Assault induced stab injuries : epidemiology and actual treatment strategyAssault induced stab injuries : epidemiology and actual treatment strategy
Faculty of Medicine and Health Sciences
Thorax - en vaatheelkunde
Acta chirurgica Belgica. - Brussel, 1946 - 1996
111(2011):3, p. 146-154
University of Antwerp
Objectives : To investigate and analyse epidemiology, demographics and patterns of presentation of assault induced stab injuries in a main Belgian trauma centre. To evaluate surgical management, complications and postoperative follow-up of the stab wound victims. Methods : One hundred and seventy assaulted patients, hospitalised because of stab injuries from January 2000 to June 2007 are studied retrospectively. Results : Ninety-five percent of the assaults occurred on men and the mean age of the patients was 31.1 +/- 9.7 years. Ethnic minorities represent 77% of the patients hospitalised for assaults and 26.5% of all patients proved to be under toxic influence, predominantly from alcohol (21.8%). A decline of admissions of patients with stab injuries during the period 20022004 is recorded. However, the incidence doubled in the next two-year period.

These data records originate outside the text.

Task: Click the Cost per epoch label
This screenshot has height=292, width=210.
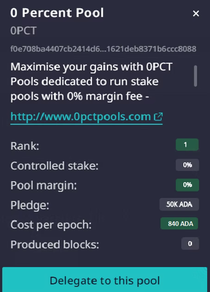Action: [x=51, y=225]
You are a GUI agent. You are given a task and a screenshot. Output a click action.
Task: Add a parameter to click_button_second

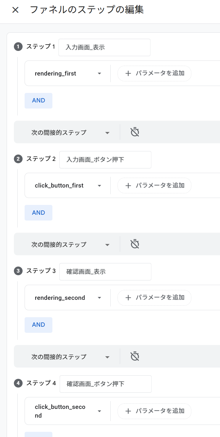[x=154, y=411]
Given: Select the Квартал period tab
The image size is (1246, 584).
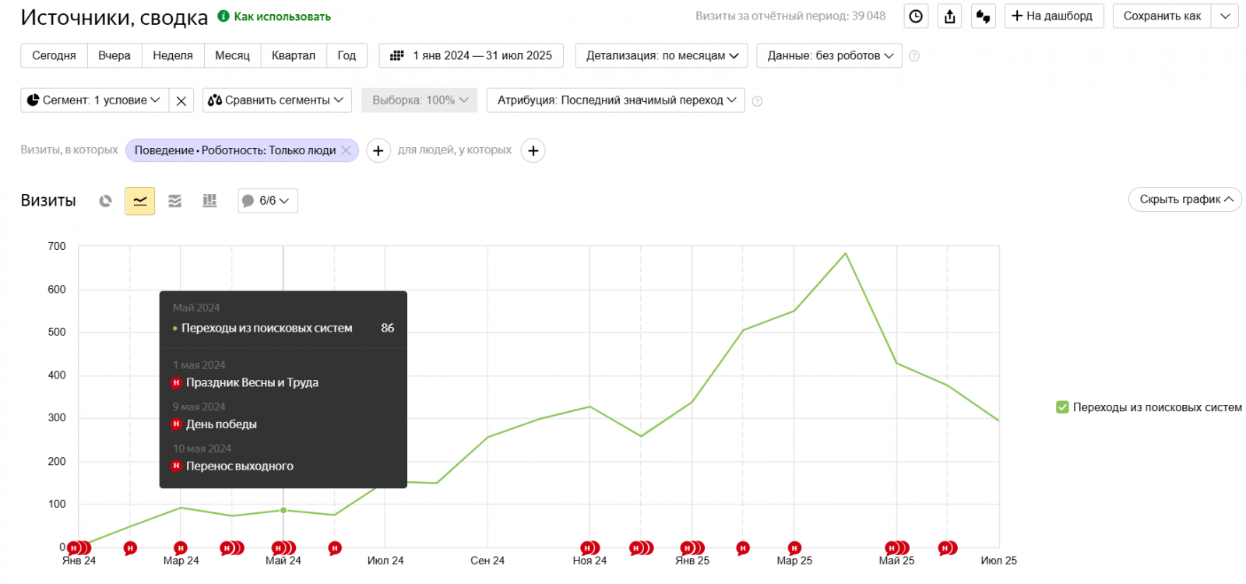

A weekend peak and circadian rhythm is apparent with more than 20% of the patients admitted between 4 and 6 am. The trunk is most frequently stabbed (54.5%) resulting in a laparotomy rate of 51%. One third of the patients who underwent thoraco-abdominal surgery revealed diaphragmatic injuries. Seventy-five percent of the patients left the hospital in a good condition while 2.4% had neuromuscular lesions. Two patients had serious vascular complications during follow-up. During the study period, no mortality was recorded. Conclusions : Stab wounds were recorded mainly in young and middle-aged men from ethnic minorities, whereas almost 27% were under the influence of drugs. A conservative approach was generally used resulting in a low laparotomy and thoracotomy rate without affecting mortality. Neuromuscular lesions are important long-term complications of stab injuries.